Os 11 corpos foram detectados por um navio da marinha real marroquina, que os transportou para a morgue do Hospital Hassani, em Nador.

Associações de ajuda aos migrantes referiram-se a um total de 34 mortos, um balanço que não foi
confirmado pelas fontes marroquinas.

Helena Maleno, uma militante espanhola para os direitos dos migrantes e fundadora da ONG “Caminhando Fronteiras” disse à Efe que os migrantes do batel naufragado eram todos provenientes da África ocidental, em particular do Mali, Guiné e Costa do Marfim.

Segundo Maleno, o primeiro sinal de alarme foi emitido desde a embarcação às cinco da madrugada de segunda-feira e a ONG emitiu de imediato um aviso, mas pelo facto de ninguém enviado auxílio acabou por se afundar 12 horas depois.

A activista assegura que se encontravam 64 pessoas no barco, e que 34 morreram no naufrágio, de acordo com os relatos de sobreviventes.
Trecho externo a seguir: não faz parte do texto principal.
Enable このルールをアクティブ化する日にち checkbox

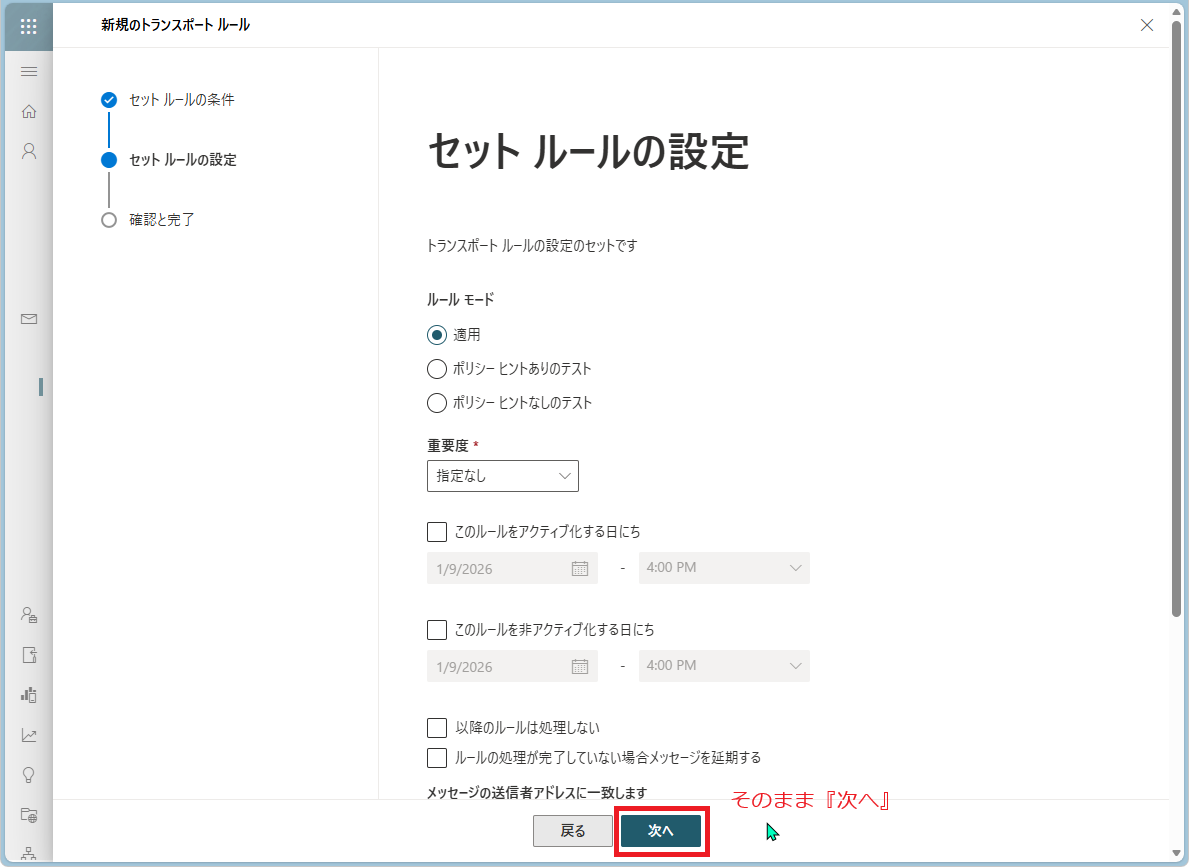[436, 532]
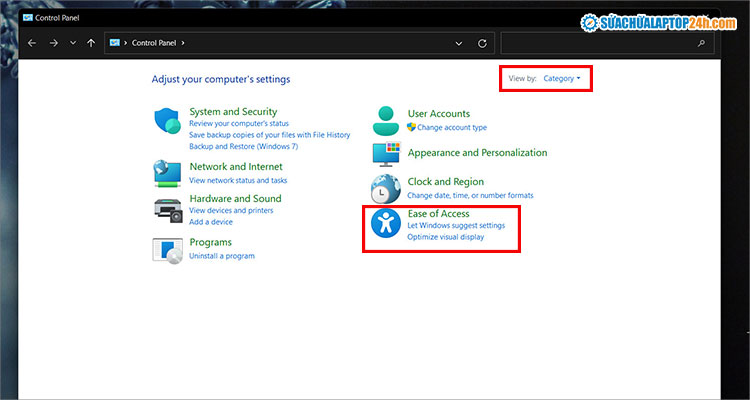Click the Control Panel breadcrumb in address bar
This screenshot has width=750, height=400.
pos(154,43)
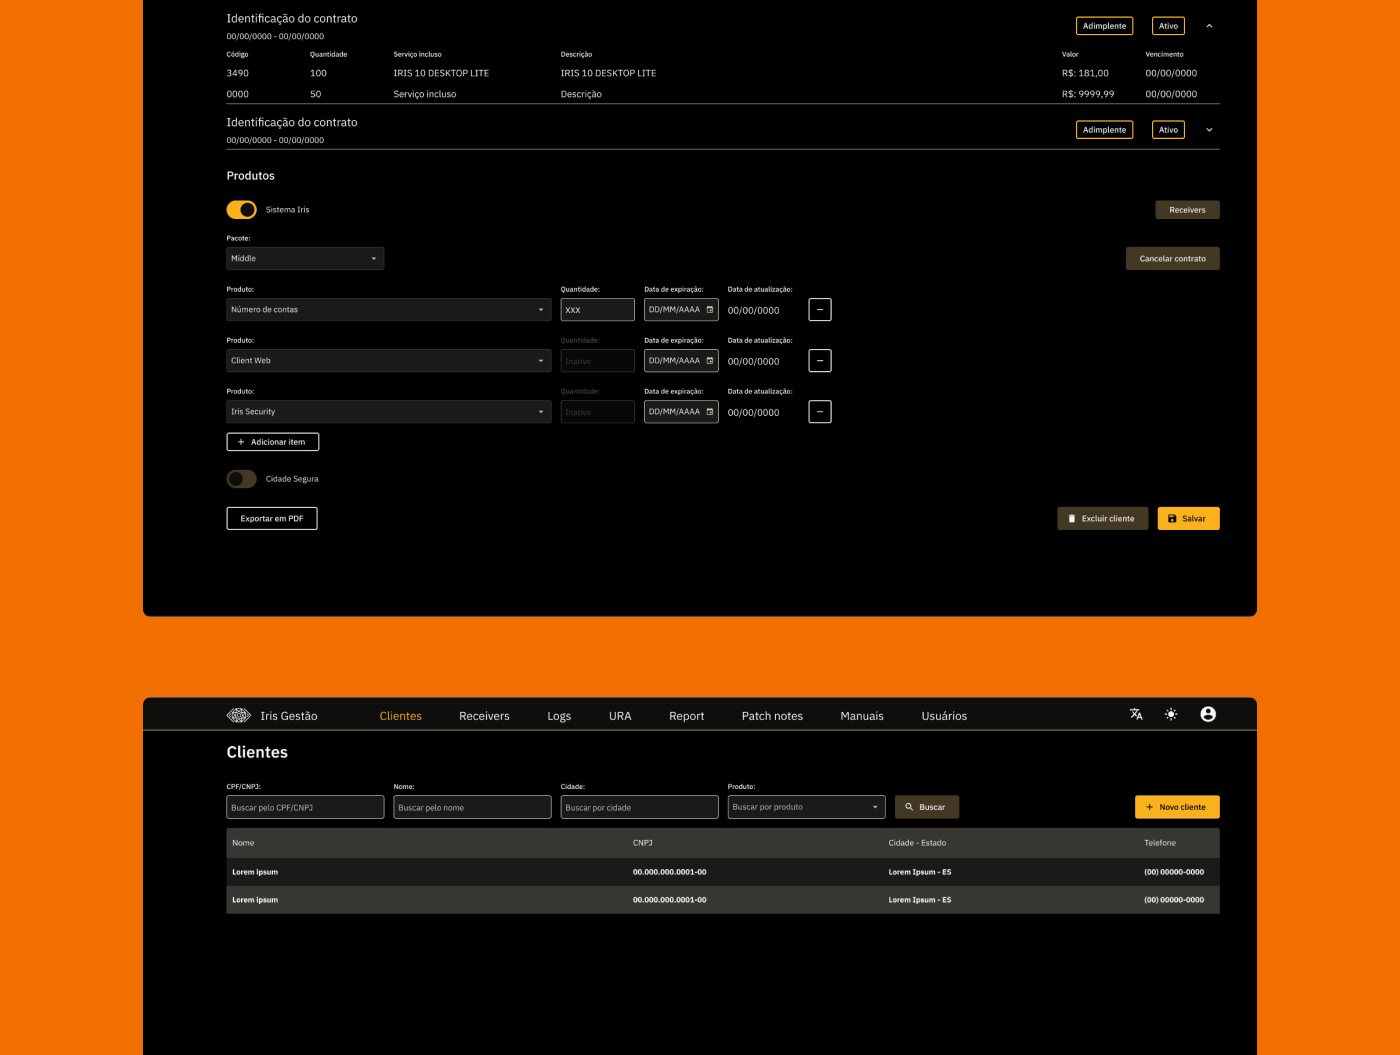The image size is (1400, 1055).
Task: Open the Patch notes nav tab
Action: click(x=772, y=716)
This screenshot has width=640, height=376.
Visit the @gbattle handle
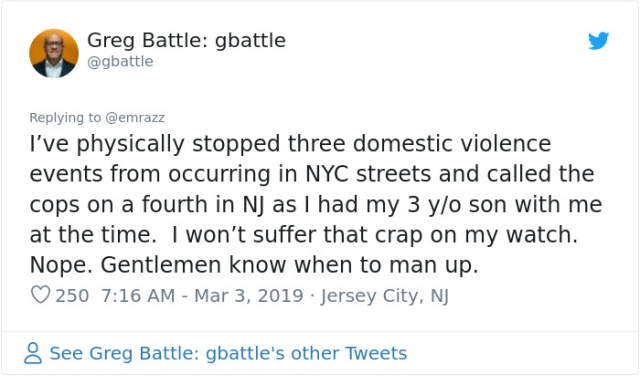[120, 61]
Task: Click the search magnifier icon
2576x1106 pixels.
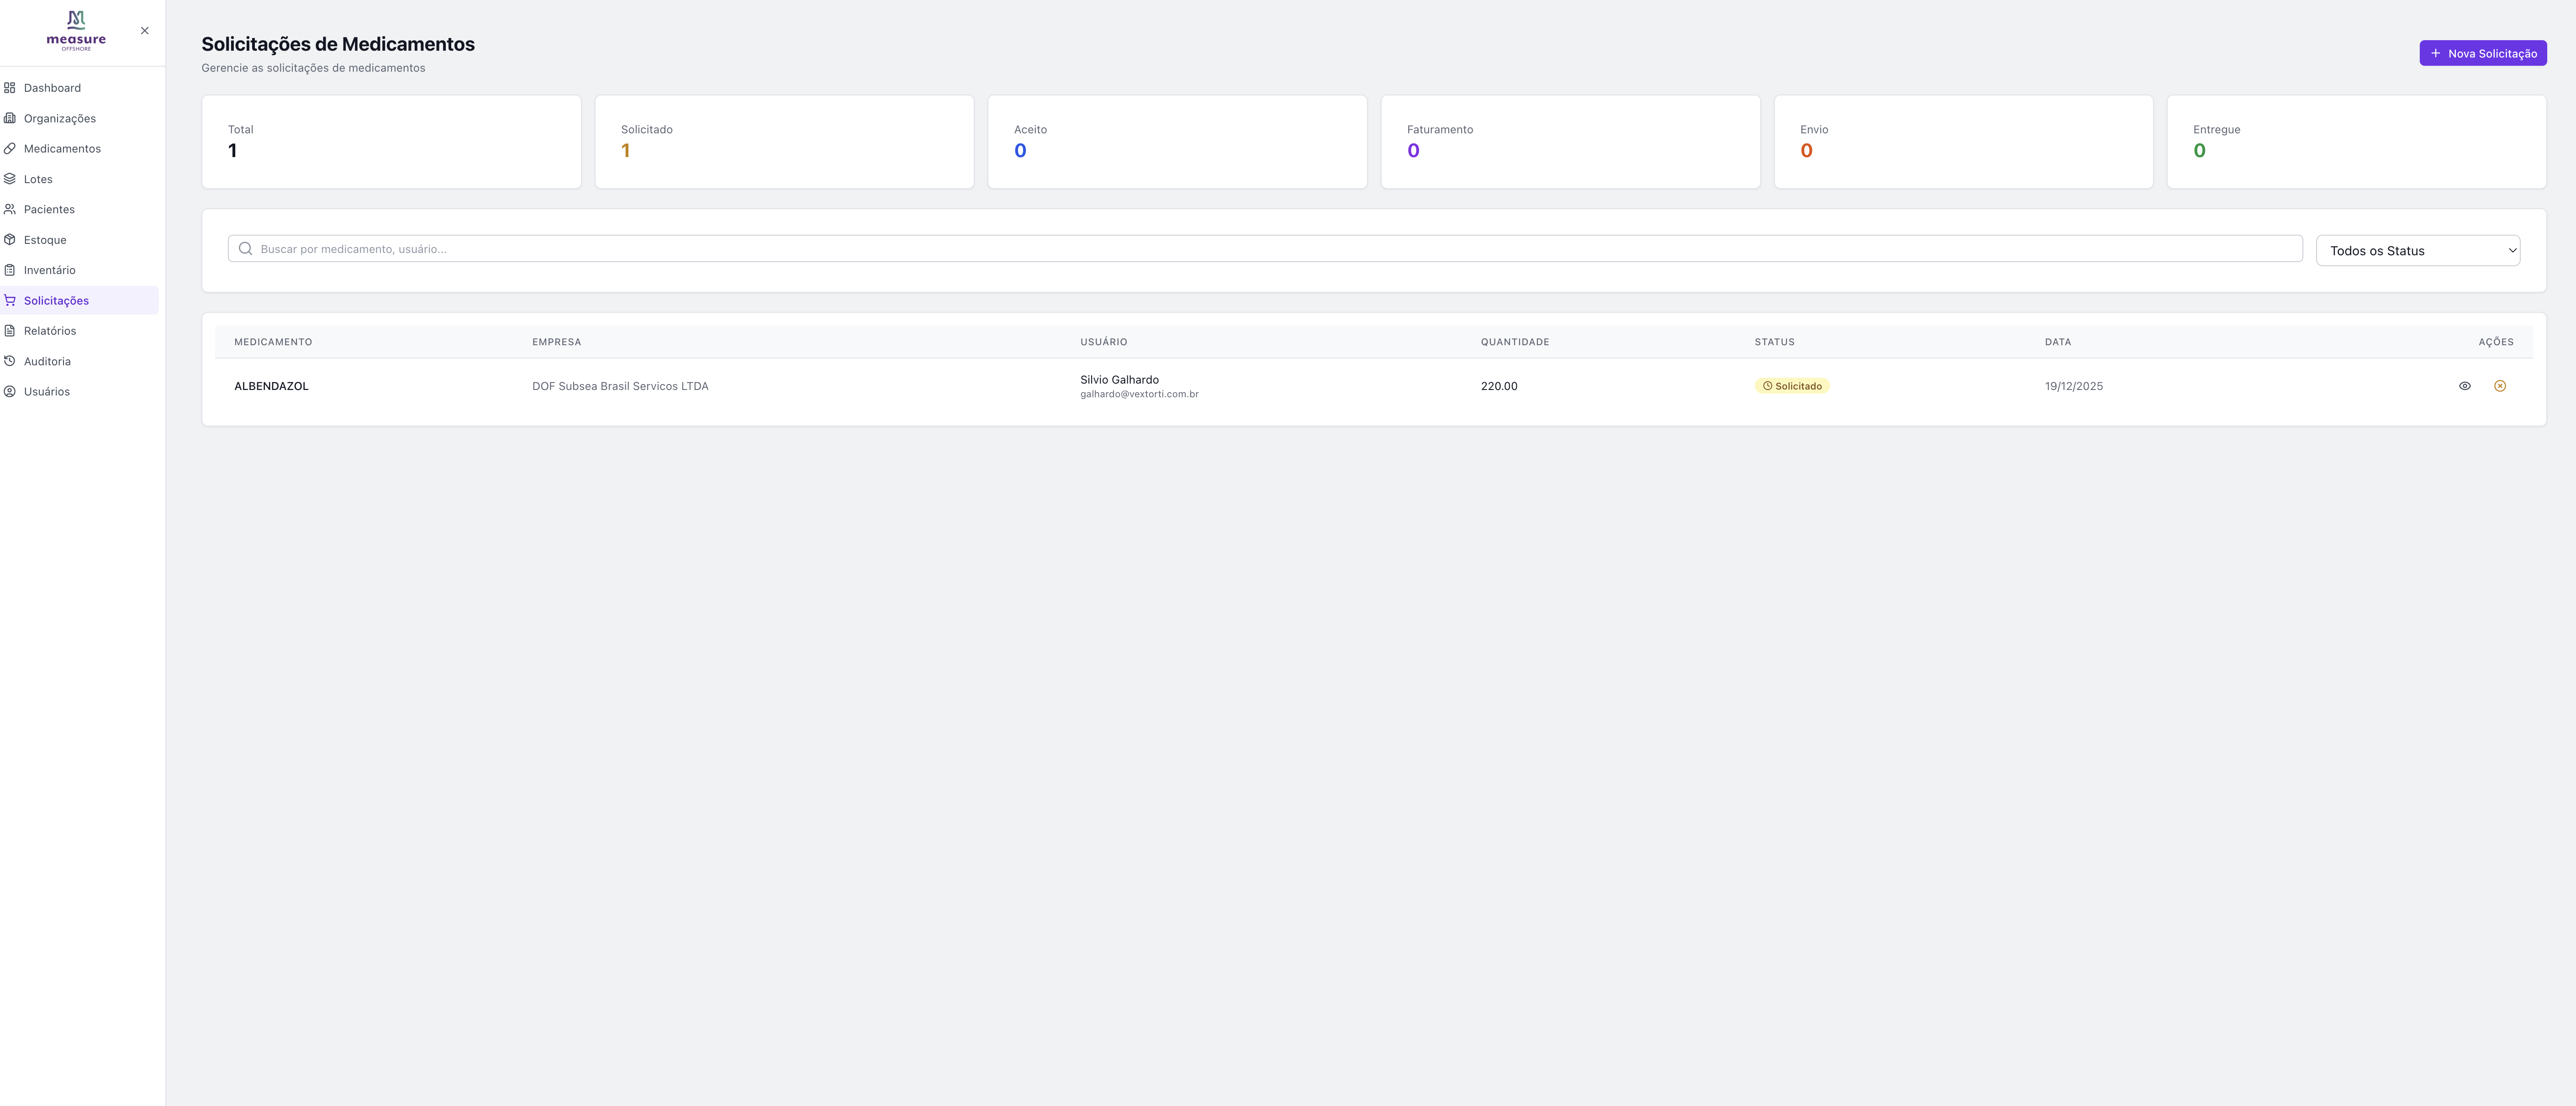Action: coord(245,249)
Fontes dos serviços de segurança marroquinos referiram que hoje foi impedida a saída de outra embarcação com 36 subsaarianos da aldeia costeira de Tazra, e que fugiram quando foram detectados. Um dos migrantes acabou por morrer ao cair num precipício.

Segundo a Organização Internacional para as Migrações (OIM), mais de 40.000 migrantes chegaram a Espanha desde o início de 2018, cerca de 35.000 por via marítima e perto de 5.000 por via terrestre, em direcção às cidades autónomas espanholas de Ceuta e Melilla, no norte de Marrocos.

O reino magrebino afirma ter impedido 54.000 tentativas de passagem em direcção à União Europeia e desmantelado “74 redes criminais de tráfico de seres humanos” desde o início de 2018, segundo os números oficiais.

No entanto, um relatório divulgado na sexta-feira pelo Grupo anti-racista de acompanhamento e de defesa dos estrangeiros e dos migrantes (Gadem), denuncia as operações de deslocações forçadas de migrantes subsaarianos efectuadas pelas forças de segurança marroquinas.

No decurso destas operações, “que decorrem regularmente” no norte do reino, cerca de 6.500 migrantes, incluindo 121 menores, 17 bebés e 12 mulheres grávidas, foram presos entre Julho e inícios de Setembro e deslocados à força, em autocarros, em direcção ao sul do país, indica o relatório desta ONG marroquina.